[Your assignment] For the entries below, the expected answer is the line with "Where should I click to: Click the @StateDept", the line with "Given: Click into the Search text field", and every line between them, exactly as written, and nothing more.

####

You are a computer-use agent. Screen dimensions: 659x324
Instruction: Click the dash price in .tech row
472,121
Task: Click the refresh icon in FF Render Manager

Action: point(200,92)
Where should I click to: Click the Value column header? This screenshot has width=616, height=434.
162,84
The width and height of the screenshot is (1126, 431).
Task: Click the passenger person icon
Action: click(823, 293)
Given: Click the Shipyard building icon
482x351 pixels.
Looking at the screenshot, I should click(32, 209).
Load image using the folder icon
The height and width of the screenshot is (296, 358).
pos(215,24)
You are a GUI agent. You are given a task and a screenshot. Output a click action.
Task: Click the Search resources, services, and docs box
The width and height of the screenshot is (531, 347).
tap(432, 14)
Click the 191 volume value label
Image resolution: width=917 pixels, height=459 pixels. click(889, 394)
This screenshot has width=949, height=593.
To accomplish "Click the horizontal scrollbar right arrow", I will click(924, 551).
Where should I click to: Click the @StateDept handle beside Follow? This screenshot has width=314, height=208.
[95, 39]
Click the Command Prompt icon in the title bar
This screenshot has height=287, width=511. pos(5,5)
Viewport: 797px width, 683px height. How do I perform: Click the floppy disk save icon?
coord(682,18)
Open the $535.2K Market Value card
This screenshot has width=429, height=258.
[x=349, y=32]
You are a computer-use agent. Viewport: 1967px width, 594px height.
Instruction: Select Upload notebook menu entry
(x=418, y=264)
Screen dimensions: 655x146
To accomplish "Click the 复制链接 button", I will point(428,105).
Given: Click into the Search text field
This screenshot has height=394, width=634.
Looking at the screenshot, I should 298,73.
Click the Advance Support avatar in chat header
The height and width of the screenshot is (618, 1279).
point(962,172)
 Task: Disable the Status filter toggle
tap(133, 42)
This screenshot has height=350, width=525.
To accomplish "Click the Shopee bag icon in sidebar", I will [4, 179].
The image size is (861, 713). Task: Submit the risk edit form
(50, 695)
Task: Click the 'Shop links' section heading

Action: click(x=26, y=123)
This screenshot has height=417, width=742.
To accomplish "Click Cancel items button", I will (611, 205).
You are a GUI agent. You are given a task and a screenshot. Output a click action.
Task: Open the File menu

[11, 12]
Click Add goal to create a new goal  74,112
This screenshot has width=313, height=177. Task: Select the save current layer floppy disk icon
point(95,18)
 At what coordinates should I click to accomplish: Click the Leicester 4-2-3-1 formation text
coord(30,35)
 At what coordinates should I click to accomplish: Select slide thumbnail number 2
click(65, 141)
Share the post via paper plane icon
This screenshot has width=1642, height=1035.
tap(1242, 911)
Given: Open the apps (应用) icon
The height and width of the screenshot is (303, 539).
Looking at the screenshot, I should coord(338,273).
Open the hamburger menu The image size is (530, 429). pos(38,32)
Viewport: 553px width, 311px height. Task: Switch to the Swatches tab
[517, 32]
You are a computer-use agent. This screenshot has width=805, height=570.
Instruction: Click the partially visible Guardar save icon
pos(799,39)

####

[Written response]
Where should I click to: Click the @StateDept handle beside Follow? This screenshot has width=314, height=208.
[95, 39]
Click the Command Prompt icon in the title bar
This screenshot has height=287, width=511. pos(5,5)
Viewport: 797px width, 683px height. How do I perform: Click the floppy disk save icon?
coord(682,18)
Open the $535.2K Market Value card
This screenshot has width=429, height=258.
[x=349, y=32]
You are a computer-use agent. Viewport: 1967px width, 594px height.
Instruction: Select Upload notebook menu entry
(x=418, y=264)
Screen dimensions: 655x146
To accomplish "Click the 复制链接 button", I will point(428,105).
Given: Click into the Search text field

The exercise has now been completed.